### Excerpt

--*--

At 204, the congruent learning program 108 may generate behavior for an avatar representing the user in a mixed-reality environment of the mixed-reality experience. Upon determining that the user is in an available state, the congruent learning program 108 may use a machine learning model, such as a recurrent neural network, to generate natural-appearing behaviors for the user avatar based on objects and participant, or ‘other,’ avatars in the environment, such that the avatar appears to behave as if it were still being actively controlled by a user. The congruent learning program 108 may generate behavior using the machine learning model; the machine learning model may be trained using training inputs comprising animations of an avatar and contextual information regarding the context within which the animation was performed, including the state, terrain, composition, et cetera of the mixed reality environment, the relative locations and distances of other objects, environmental features and/or avatars within the mixed-realityenvironment, user positional data, et cetera. The training animations may comprise movements recorded by the user, animations recorded of avatars representing other participants, animations recorded of avatars representing other participants in a similar or matching class, guild, group, et cetera or possessing similar or matching appearances, user or avatar traits, user preferences, avatar forms/physical dimensions, et cetera, or computer-generated or human-created animations that do not comprise recorded movements of an avatar. The machine learning model may be trained to output an appropriate animation based on provided contextual information. The generating step 204 may be described in greater detail below with reference to FIG. 3.
At 206, the congruent learning program 108 may monitor the mixed-reality environment to identify if a participant is interacting with the user avatar. The congruent learning program 108 may, for the entire duration that the user is in an available state, actively track, for example, the distance between the user avatar and participant avatars and virtual objects in the environment, as well as the motions of participant avatars, and/or may monitor text and audio outputs from the mixed-reality environment. If an avatar is facing the user avatar and moves in a way that congruent learning program 108 is able to match with a particular gesture, for example by matching the movement against a database comprising movements associated with common gestures, the congruent learning program 108 may identify the avatar as interacting with the user avatar. The congruent learning program 108 may also monitor the audio and text, using natural language processing techniques, for instances of the user's real name or username, or detect the receipt of audible or textual communications that are sent directly to the user or to a shared communications channel comprising the user. The congruent learning program 108 may identify the sender of such communications and may identify such communications as interactions with the user avatar. In some embodiments, the congruent learning program 108 may detect when an object or user has moved within a threshold proximity to the user avatar representing the user avatar's personal space; thecongruent learning program 108 may identify the proximity of the avatar as representing an interaction between the user avatar and the participant represented by the proximate avatar, and if the object was thrown or moved by another avatar, the congruent learning program 108 may identify the proximate object as representing an interaction between the user avatar and the participant whose avatar threw or moved the object.

--*--

### Task set
[a] In the avatar-behavior excerpt above, what kind of machine learning model is given as an example for generating the user avatar's natural-appearing behaviors?
[b] Extend the avatar-behavior excerpt above, picking up right after its final sentence.

### Listing
--*--

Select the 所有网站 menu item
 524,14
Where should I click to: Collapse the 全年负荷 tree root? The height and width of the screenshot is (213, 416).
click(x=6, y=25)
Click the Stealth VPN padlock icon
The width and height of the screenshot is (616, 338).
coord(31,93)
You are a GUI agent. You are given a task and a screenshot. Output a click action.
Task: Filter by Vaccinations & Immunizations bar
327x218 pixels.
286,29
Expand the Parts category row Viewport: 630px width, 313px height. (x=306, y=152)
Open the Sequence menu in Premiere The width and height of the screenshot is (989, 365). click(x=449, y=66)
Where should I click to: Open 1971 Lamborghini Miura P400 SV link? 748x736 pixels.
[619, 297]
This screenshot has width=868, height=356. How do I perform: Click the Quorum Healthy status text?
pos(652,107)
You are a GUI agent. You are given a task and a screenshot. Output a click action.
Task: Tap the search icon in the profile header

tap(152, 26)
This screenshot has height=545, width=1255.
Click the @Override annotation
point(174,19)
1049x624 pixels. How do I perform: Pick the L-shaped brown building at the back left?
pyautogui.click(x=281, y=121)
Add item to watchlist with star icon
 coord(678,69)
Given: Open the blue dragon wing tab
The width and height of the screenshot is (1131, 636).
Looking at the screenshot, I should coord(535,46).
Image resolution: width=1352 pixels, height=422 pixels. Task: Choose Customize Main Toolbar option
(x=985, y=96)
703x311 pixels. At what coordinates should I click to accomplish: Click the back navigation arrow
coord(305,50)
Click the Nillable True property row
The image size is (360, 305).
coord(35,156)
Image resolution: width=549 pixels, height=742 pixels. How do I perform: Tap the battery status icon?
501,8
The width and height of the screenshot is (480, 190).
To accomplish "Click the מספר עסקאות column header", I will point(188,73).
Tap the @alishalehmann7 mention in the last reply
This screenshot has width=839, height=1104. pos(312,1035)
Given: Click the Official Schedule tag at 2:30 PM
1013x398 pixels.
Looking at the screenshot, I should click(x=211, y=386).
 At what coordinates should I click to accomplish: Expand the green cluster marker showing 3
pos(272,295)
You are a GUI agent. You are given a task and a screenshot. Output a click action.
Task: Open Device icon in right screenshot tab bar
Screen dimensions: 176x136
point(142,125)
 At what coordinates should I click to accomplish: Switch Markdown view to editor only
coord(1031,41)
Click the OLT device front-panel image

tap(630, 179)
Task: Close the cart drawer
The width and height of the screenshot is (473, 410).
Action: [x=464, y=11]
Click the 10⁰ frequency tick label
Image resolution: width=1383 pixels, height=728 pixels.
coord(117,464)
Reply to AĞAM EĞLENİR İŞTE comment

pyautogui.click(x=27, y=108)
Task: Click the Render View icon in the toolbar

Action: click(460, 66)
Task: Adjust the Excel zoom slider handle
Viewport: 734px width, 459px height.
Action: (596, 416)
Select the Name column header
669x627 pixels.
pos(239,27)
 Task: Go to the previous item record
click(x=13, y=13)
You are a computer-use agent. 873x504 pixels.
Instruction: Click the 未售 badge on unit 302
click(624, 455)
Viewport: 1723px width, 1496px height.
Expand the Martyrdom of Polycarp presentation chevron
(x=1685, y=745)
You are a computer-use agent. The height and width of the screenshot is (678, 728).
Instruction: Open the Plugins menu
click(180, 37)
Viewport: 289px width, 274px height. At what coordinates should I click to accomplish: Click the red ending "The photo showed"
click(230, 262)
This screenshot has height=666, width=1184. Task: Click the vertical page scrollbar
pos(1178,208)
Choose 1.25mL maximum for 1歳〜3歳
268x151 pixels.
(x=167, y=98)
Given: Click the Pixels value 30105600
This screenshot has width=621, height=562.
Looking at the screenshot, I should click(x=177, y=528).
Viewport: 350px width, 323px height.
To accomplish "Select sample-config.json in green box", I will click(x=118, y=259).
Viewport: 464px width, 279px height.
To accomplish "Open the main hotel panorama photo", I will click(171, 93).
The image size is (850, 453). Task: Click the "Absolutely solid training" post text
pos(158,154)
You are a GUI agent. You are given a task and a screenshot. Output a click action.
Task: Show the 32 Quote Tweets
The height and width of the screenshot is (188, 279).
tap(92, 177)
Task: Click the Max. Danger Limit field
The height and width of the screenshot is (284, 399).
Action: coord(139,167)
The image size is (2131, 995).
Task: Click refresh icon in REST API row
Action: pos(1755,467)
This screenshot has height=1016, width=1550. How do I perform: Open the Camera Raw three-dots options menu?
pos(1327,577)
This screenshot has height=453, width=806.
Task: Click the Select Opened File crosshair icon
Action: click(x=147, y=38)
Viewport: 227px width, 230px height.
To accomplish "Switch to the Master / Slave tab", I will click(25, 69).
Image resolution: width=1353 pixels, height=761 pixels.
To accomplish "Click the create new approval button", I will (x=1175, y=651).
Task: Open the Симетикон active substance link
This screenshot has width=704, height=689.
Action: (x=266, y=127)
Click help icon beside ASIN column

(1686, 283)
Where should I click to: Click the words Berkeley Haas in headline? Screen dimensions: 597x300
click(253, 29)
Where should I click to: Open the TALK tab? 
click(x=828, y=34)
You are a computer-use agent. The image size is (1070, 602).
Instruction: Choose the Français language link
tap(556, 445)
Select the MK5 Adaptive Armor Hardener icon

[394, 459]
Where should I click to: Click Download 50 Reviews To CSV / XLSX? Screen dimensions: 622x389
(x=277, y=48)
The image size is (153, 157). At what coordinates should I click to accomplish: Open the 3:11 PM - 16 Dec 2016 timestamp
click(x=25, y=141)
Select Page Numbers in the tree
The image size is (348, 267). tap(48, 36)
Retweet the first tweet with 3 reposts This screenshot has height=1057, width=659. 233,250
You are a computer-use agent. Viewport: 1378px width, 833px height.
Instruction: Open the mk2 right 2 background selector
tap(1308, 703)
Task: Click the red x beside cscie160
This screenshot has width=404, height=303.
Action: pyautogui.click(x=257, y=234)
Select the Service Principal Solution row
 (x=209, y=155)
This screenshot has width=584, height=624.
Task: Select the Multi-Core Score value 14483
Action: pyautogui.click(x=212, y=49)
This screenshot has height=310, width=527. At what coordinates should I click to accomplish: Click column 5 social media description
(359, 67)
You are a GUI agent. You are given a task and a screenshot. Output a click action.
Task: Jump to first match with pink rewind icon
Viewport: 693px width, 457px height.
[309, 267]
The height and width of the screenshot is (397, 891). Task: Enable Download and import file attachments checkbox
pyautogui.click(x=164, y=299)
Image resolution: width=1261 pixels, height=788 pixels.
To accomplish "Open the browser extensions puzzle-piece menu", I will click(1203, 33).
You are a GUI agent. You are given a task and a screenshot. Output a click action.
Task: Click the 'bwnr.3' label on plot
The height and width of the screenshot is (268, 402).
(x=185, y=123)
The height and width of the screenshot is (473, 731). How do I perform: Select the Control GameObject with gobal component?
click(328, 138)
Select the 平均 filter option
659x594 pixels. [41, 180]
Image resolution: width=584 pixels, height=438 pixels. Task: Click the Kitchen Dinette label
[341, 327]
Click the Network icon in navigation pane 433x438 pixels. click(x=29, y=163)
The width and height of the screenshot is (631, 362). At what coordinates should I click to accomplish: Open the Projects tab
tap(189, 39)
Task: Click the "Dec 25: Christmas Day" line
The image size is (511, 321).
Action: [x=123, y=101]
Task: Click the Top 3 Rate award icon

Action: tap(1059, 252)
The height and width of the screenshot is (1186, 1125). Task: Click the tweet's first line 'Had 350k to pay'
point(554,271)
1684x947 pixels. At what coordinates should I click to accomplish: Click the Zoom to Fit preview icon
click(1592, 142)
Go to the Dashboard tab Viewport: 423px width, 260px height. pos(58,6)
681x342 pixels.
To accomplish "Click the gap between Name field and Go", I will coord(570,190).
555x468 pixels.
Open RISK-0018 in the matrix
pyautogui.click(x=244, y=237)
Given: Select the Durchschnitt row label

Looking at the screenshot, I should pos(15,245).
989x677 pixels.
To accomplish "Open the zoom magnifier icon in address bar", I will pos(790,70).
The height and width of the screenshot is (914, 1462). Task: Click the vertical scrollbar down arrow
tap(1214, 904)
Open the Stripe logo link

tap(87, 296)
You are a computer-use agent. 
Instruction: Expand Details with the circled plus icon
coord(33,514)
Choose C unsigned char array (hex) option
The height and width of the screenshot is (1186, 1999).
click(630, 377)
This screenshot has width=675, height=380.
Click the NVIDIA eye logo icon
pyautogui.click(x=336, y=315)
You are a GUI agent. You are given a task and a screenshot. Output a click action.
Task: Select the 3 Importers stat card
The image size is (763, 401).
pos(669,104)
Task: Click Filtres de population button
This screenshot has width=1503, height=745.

--*--

### Responses in order
[a] A recurrent neural network.

[b]
At 208, the congruent learning program 108 may, responsive to detecting an interaction between a participant and the user avatar, notify the user of the detected interaction. The congruent learning program 108 may identify all devices that are on the person of the user, or are within a communication distance of the user and accessible to the congruent learning program 108 such that congruent learning program 108 may be able to communicate visually and/or audibly with the user through the devices; the congruent learning program 108 may select a device from among the identified devices to use to communicate with the user. The congruent learning program 108 may select a device based on the proximity of the device to the user; devices on the person of the user may be prioritized highest. If there are two devices on the person of the user, the congruent learning program 108 may prioritize mixed-reality devices. The congruent learning program 108 may communicate with the user using supported interface methods of the selected device, including synthesized speech, notification sounds, text messages, popup windows or other graphical notifications, et cetera. In some embodiments of the invention, for example where the interaction comprises a voice call, speech detected on a voice channel in which the user is participating, et cetera, and the mixed-reality device is not on the person of the user, the congruent learning program 108 may initiate a voice call to the user's mobile device or to a static device in earshot of the user. The congruent learning program 108 may present to the user a suite of options allowing the user to control the notification process, for example by selecting interface options, providing devices forcongruent learning program 108 to select from, restricting devices from selection at different times of day or under different circumstances, et cetera.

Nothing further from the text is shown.